What explains high unemployment? The aggregate demand channel (The decline in aggregate demand driven by household balance sheet shocks accounts for almost 4 million of the lost jobs from 2007 to 2009, or 65% of the lost jobs.)

Preferential trade agreements and the world trade system

    • Despite the proliferation of PTAs in recent years, the actual amount of liberalization that has been achieved through PTAs is actually quite limited.
    • At least a few studies point to significant trade diversion in the context of particular PTAs and thus serve as a cautionary note against casual dismissals of trade diversion as a merely theoretical concern. Equally, adverse effects on the terms-of-trade of non-member countries have also been found in the literature.
    • While the literature has found mixed results on the question of whether tariff preferences help or hurt multilateral liberalization, the picture is different with the more elastic tools of trade policy, such as antidumping duties (ADs); the use of ADs against non-members appears to have dramatically increased while the use of ADs against partner countries within PTAs has fallen.
    • Despite the rapid expansion of preferences in trade, intra-PTA trade shares are relatively small for most PTAs; multilateral remain relevant to most member countries of the WTO.

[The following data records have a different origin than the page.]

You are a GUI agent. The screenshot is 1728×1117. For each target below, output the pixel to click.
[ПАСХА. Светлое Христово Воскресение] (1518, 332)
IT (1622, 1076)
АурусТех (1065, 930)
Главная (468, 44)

Conditional versus unconditional cash transfers in Burkina Faso

Compared with control group households, conditional cash transfers significantly increased the number of preventative health care visits during the previous year, while unconditional cash transfers did not have such an impact. For the conditional cash transfers, money given to mothers or fathers showed beneficial impacts of similar magnitude in increasing routine visits.

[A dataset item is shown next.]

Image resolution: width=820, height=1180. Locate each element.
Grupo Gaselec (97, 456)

China's Growing Role in Africa: Myths and Facts

China’s emergence as a major player in Africa’s trade, investment, and aid has led many to question the nature of its involvement. Critics say that China is only interested in resources, its exports to Africa threaten local industries, and it is displacing Africa’s traditional partners, like the United States. True, China is a large user of commodities and has a vital interest in developing Africa’s natural resources, but it is not just on a resource hunt. Moreover, the adverse impacts on Africa of China’s increased exports, both in internal and external markets, appear to be limited to specific industries such as garments. And despite their differences in priorities and approaches, China and the United States can complement each other in some areas. Africa has much to gain if it uses its leverage wisely.

Beyond Keynesianism : Global infrastructure investments in times of crisis

As the world recovers only slowly from the 2008 financial crisis and Europe is facing a looming debt crisis, concerns have increased that the "new normal" -- a period of high unemployment, low returns on investment, high risks, and low growth -- may become protracted in advanced economies. If growth remains weak, unemployment rates and debt levels will be slow to recede. Consequently, the global recovery may continue to be fragile for years to come. What the world needs now is a growth-lifting strategy. This strategy could take the form of a global infrastructure initiative. Since debt levels are high, governments in the United States and Europe could increase demand and support growth through investments in bottleneck-releasing infrastructure projects that are self-financing. An infrastructure initiative should, however, go beyond the borders of advanced countries and include developing countries. Economic and social returns to infrastructure investments tend to be high in developing countries, which have become increasingly important drivers of global growth. At the same time, infrastructure investments require capital goods, most of which are produced in high-income countries. Scaling up infrastructure investment in developing countries could therefore help generate a virtuous cycle in support of a global recovery.